● TEXTO EXTRAÍDO
<<<<

En Caracas, hablar de política se ha convertido en un acto de riesgo. Las conversaciones se dan en voz baja, los mensajes se borran al instante y en muchos hogares los grupos familiares han eliminado cualquier referencia al clima político para evitar problemas. El temor a la delación se ha vuelto parte inseparable de la vida cotidiana.
Este ambiente de silencio forzado ocurre mientras el régimen de Nicolás Maduro intensifica la vigilancia interna, en un contexto de creciente tensión con Estados Unidos, que mantiene un despliegue militar en el Caribe y una presión sostenida sobre Caracas.
Organizaciones de derechos humanos registran más de 800 presos políticos y alertan sobre un aumento constante de detenciones por presunta “conspiración”. Casos recientes, como la captura del dirigente Roberto Vermont y la condena a 30 años contra la médica Marggie Orozco por un audio privado, han reforzado la percepción de inseguridad incluso en espacios íntimos.

>>>>

● MATERIAL MOSTRADO

<<<<

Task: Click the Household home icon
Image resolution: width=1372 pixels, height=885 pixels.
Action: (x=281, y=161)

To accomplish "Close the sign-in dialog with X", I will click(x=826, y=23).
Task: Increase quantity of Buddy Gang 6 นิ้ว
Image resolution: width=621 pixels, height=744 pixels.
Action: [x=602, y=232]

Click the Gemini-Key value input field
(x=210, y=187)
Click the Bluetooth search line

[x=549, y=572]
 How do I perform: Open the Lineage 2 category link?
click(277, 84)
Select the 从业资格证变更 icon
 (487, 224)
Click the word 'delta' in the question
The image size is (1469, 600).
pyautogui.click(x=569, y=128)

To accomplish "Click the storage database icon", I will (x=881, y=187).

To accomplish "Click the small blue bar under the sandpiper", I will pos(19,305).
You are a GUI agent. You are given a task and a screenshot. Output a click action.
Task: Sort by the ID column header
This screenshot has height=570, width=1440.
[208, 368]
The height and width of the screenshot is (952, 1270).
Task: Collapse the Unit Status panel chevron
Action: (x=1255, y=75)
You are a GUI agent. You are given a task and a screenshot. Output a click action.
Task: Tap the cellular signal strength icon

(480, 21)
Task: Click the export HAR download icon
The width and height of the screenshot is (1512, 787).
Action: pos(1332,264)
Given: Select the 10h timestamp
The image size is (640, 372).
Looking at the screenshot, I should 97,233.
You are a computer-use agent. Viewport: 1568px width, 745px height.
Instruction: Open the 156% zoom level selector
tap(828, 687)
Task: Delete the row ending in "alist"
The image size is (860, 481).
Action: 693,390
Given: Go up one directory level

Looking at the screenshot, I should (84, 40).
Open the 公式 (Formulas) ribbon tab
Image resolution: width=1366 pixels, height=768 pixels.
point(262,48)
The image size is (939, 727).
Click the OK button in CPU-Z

>>>>

● ACCIÓN REQUERIDA A
Según el texto sobre el miedo a hablar de política en Caracas, ¿a cuántos años fue condenada la médica Marggie Orozco?
● ACCIÓN REQUERIDA B
Reanuda el texto sobre el miedo a hablar de política en Caracas a partir de su última oración.
El listado es material aparte y no guarda relación con el texto sobre el miedo a hablar de política en Caracas.

● RESPUESTA ESCRITA A
A 30 años, por un audio privado.

● RESPUESTA ESCRITA B
El control social se apoya en estructuras como los llamados jefes de calle y en plataformas digitales como VenApp, que permiten un monitoreo extendido de barrios y comunidades. La oposición, fragmentada y constantemente vigilada, opera con un margen mínimo y bajo riesgo permanente.
En la capital, las alcabalas, los operativos sorpresa y la presencia visible de cuerpos de inteligencia conforman un ambiente de temor permanente, donde la política dejó de ser un tema de debate para convertirse en un asunto que solo se menciona en susurros.